This release adds enhanced support of the Oracle local user groups. In previous releases, when adding a database to a cluster group (role), if the operating system authentication was chosen for the authentication method, Oracle Fail Safe would create a local group named ORA_sid_DBA
on the other nodes in the cluster and it would add the Fail Safe server username to that group. If the ORA_sid_DBA
local group on the original owner node contained other member entries, those entries were not replicated to the other cluster nodes.

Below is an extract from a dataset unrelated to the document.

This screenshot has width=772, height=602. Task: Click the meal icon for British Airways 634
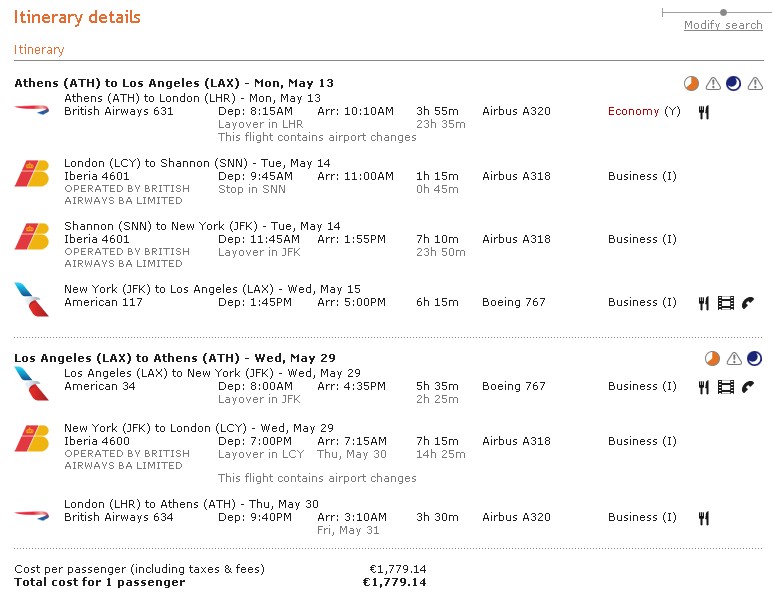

In this release of Oracle Fail Safe when a database is added to a cluster group, if the ORA_sid_DBA
local group exists, it is copied to the other cluster nodes. Similarly, the ORA_sid_OPER
group is replicated to other nodes. Fail Safe will not copy any group members that are specific to that node, such as a local user name. It will copy Windows built-in members. For example, the built-in Administrators member will be copied to other nodes.
During cluster validation, Oracle Fail Safe compares the Oracle local user groups on each node in the cluster to determine if they have the same member lists. The specific groups that are verified are:
ORA_DBA
ORA_OPER
ORA_homename_DBA
ORA_homename_OPER
ORA_homename_SYSBACKUP
ORA_homename_SYSDG
ORA_homename_SYSKM
ORA_sid_DBA
ORA_sid_OPER
If a local group does not have identical member lists on all nodes of the cluster, a warning message is issued. Oracle Fail Safe only examines the ORA_sid_DBA
and ORA_sid_OPER
local groups for databases that are cluster resources (members of a cluster role).